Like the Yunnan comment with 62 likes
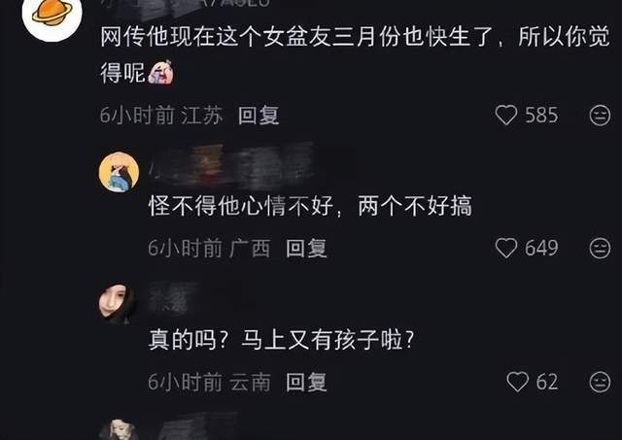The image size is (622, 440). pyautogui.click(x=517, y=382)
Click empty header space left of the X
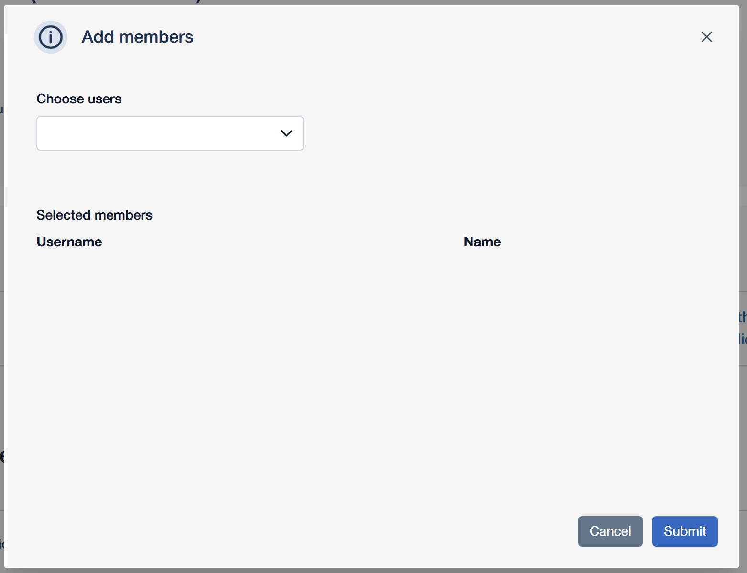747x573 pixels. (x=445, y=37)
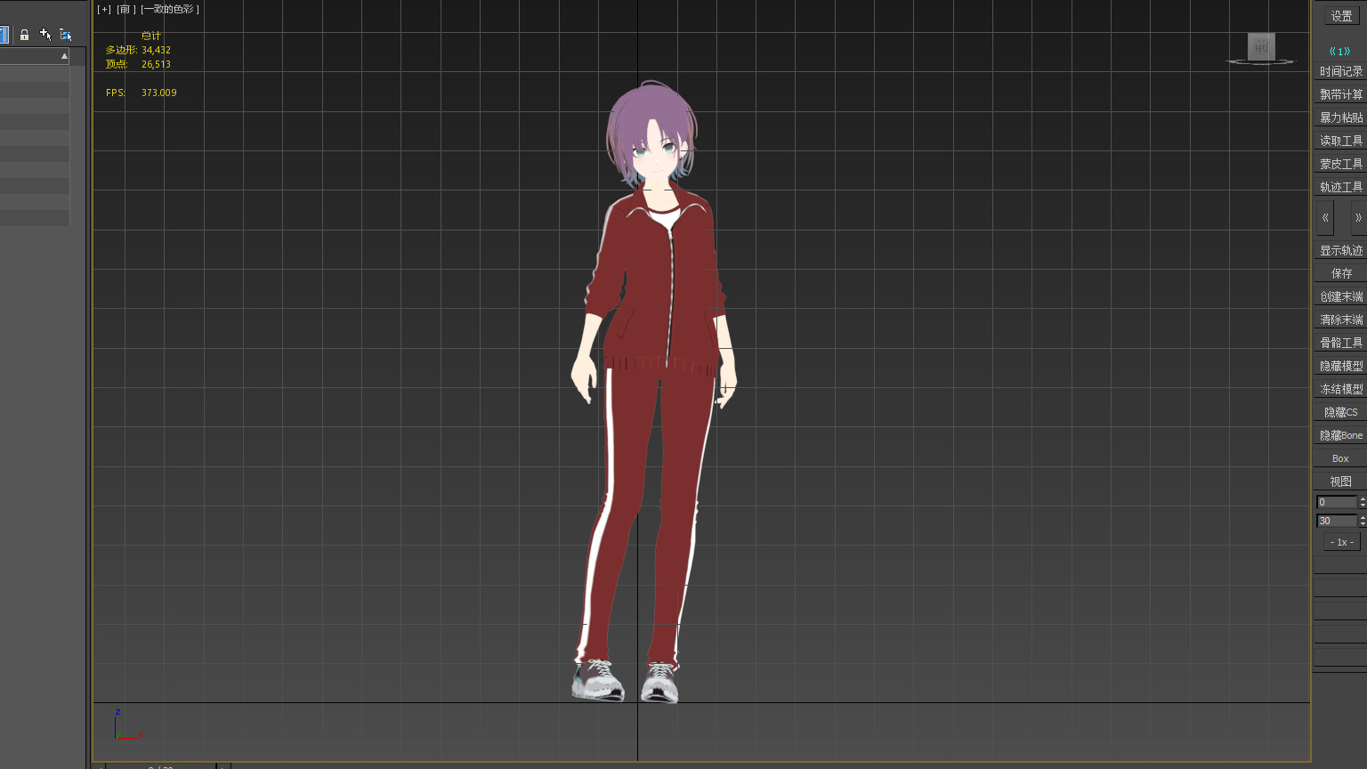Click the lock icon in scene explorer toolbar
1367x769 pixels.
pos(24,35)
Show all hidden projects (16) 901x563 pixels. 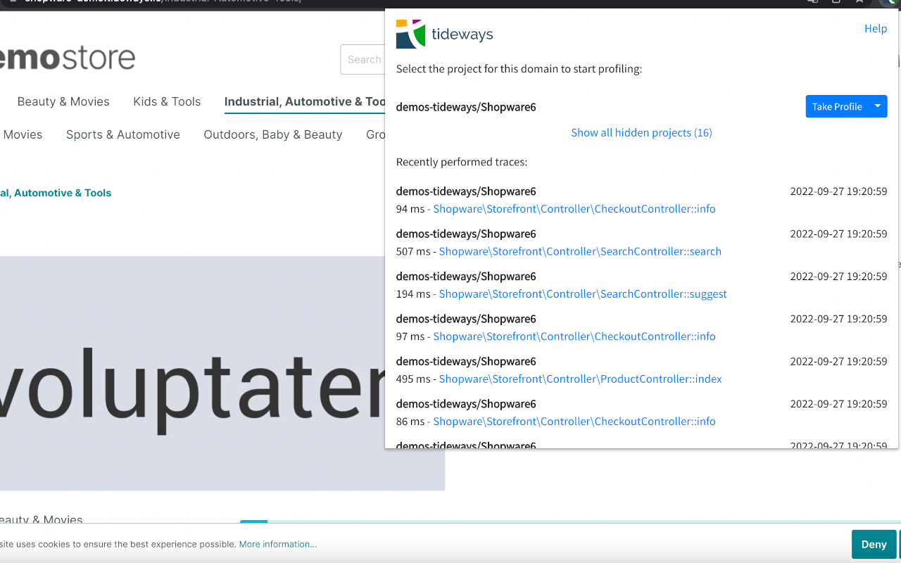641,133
--
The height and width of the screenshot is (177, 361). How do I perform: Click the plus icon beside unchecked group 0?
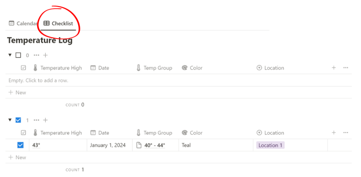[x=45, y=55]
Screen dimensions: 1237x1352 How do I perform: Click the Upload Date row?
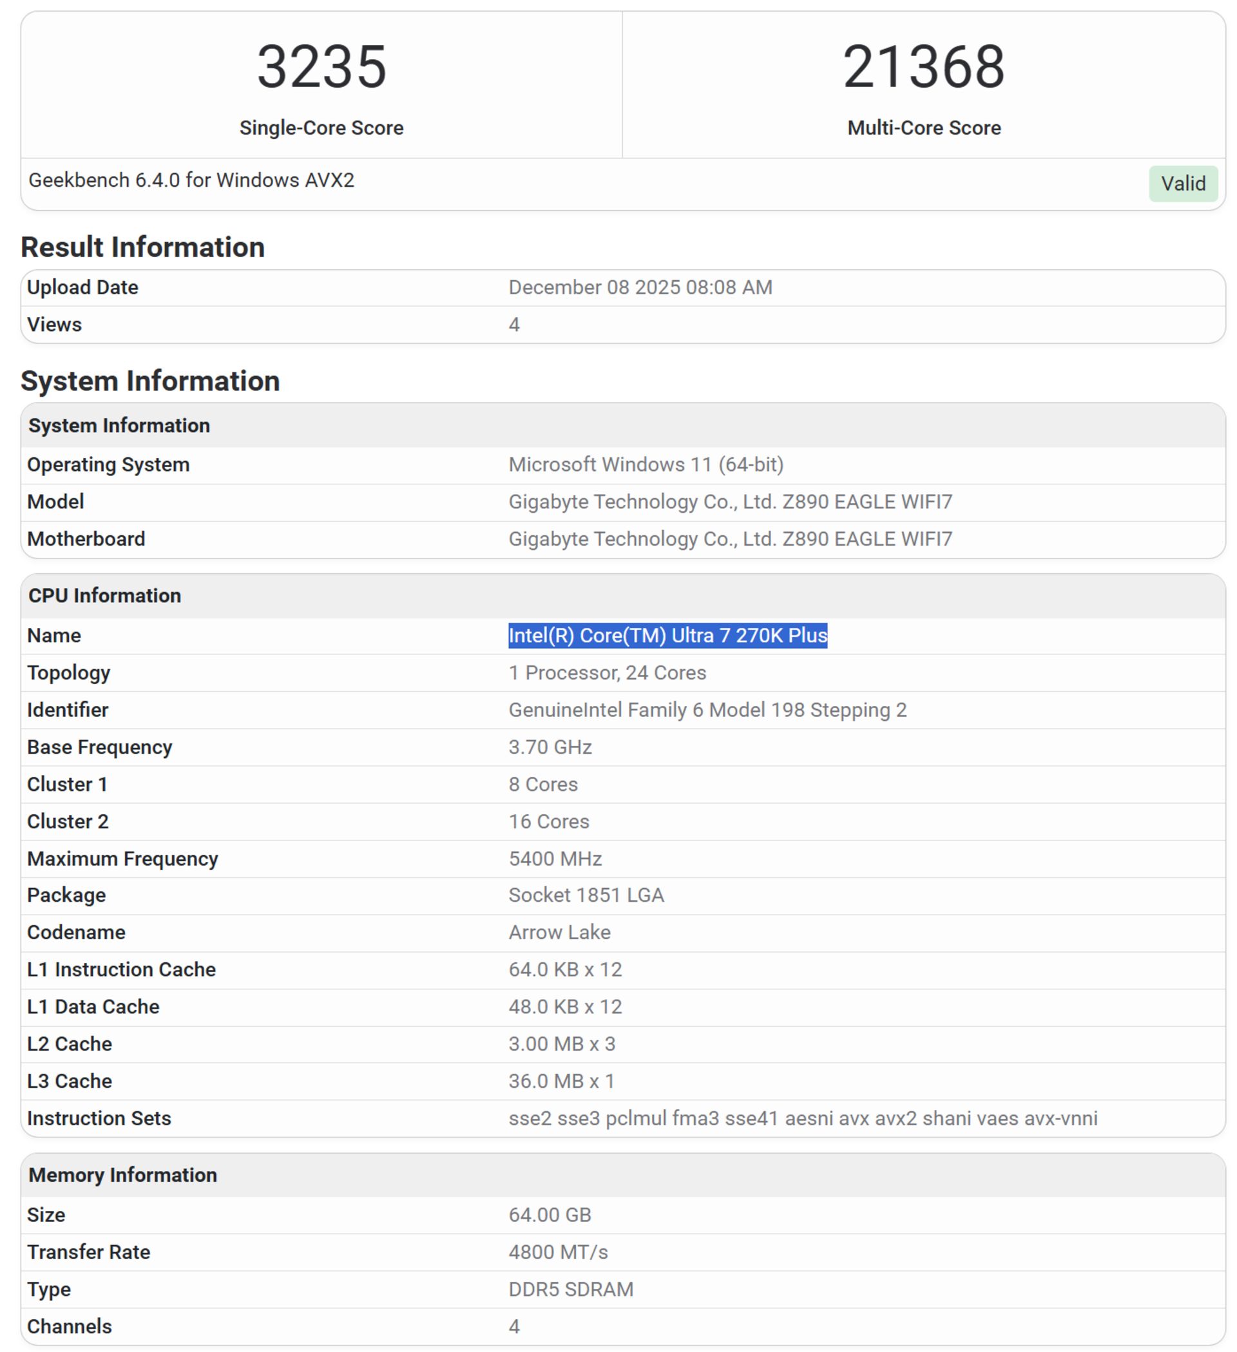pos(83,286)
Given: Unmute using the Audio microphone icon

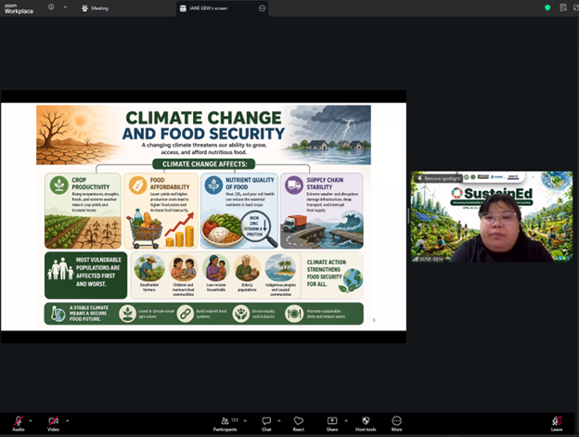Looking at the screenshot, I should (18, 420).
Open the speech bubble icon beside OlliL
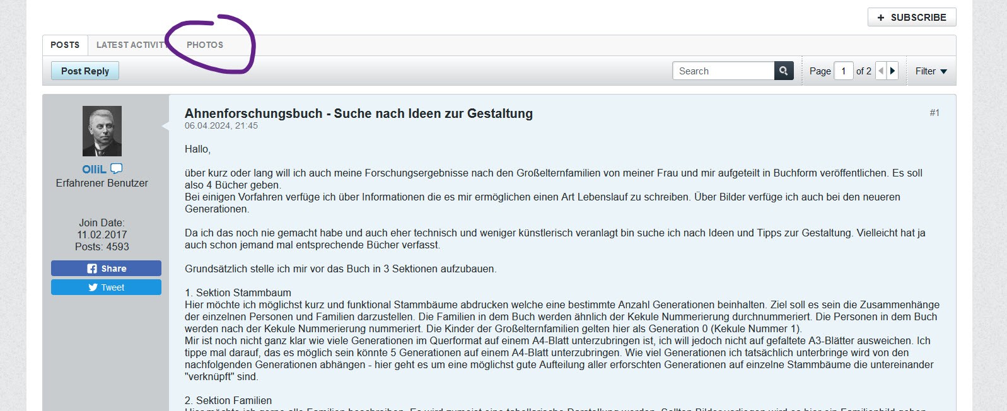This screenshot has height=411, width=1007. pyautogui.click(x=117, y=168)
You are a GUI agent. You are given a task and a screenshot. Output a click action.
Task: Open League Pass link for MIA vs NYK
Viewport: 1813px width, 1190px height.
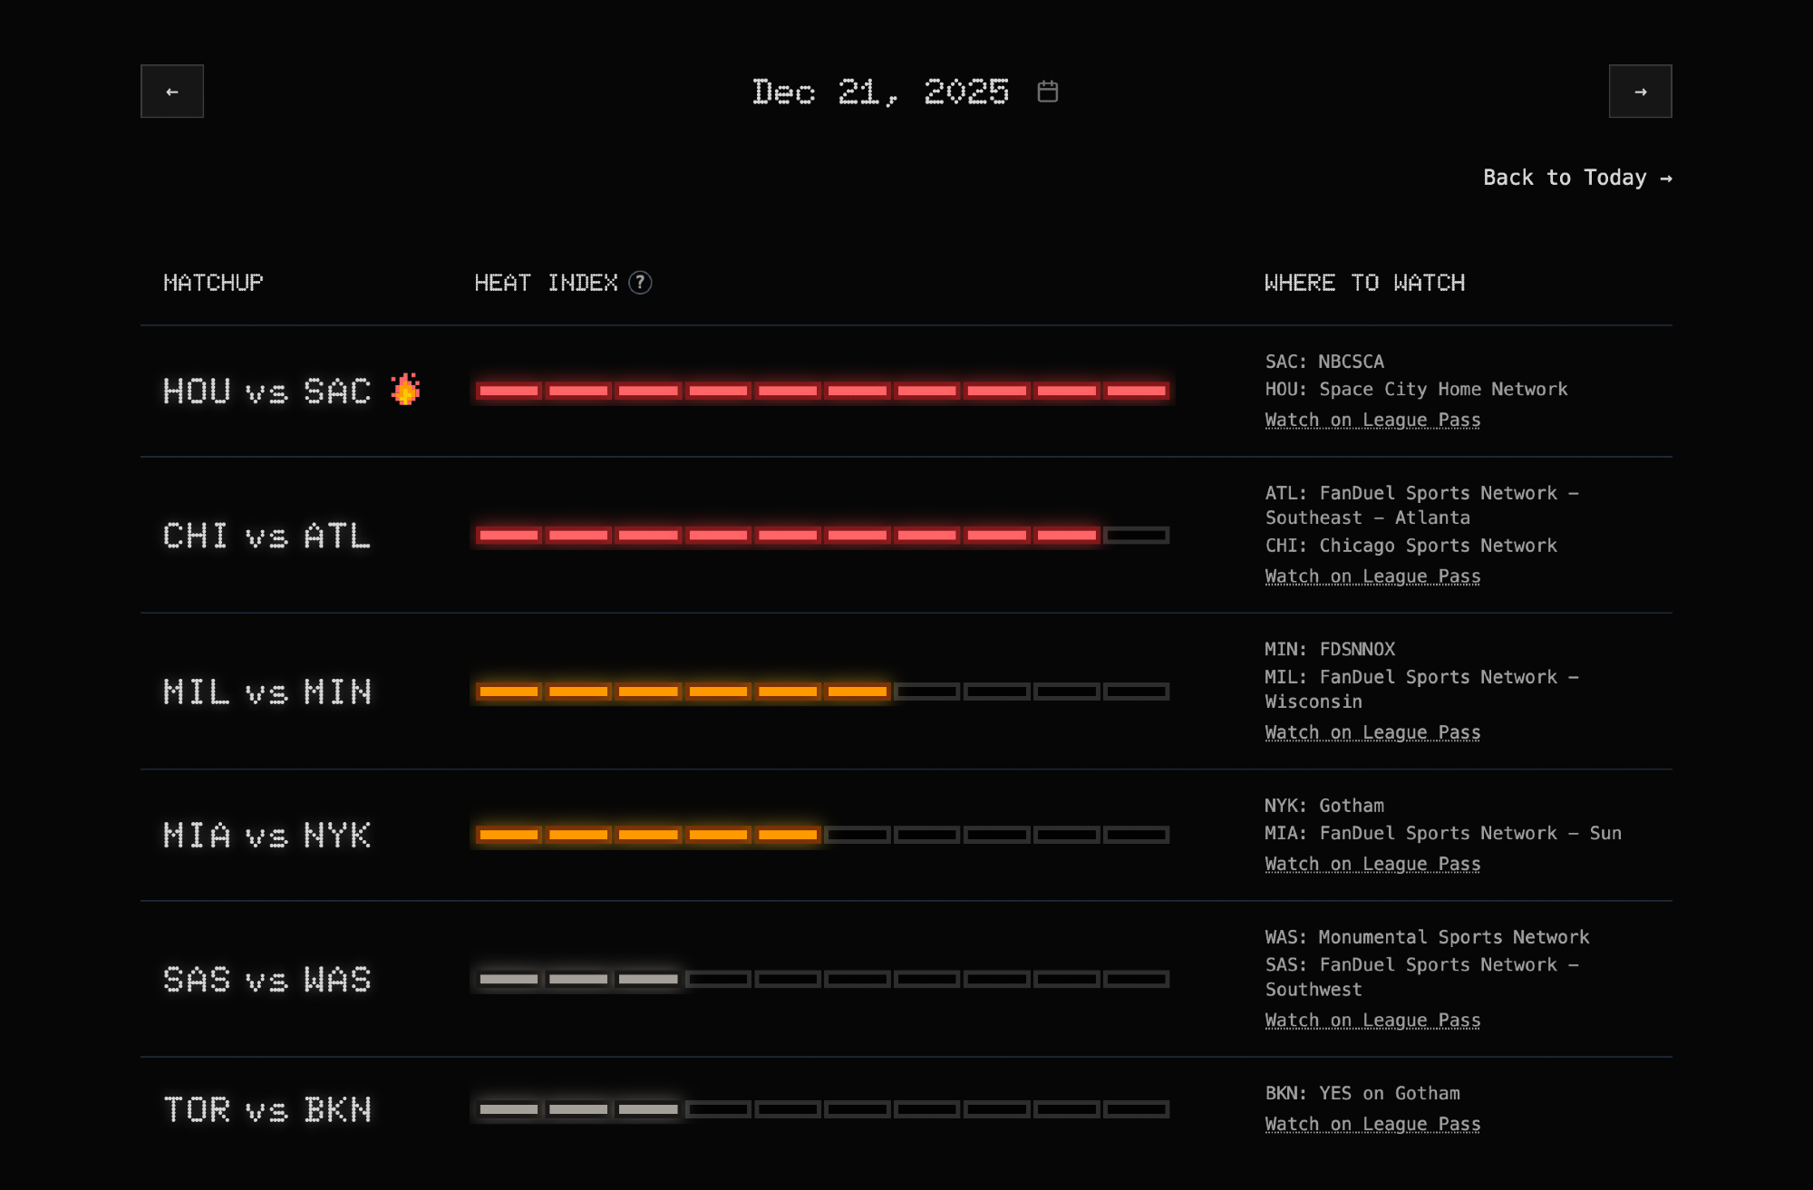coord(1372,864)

### OBJECTIVE
Copy out every line in the records that contains the word "Open".

### FULL OUTPUT
Open the speech bubble icon beside OlliL
Task: Open League Pass link for MIA vs NYK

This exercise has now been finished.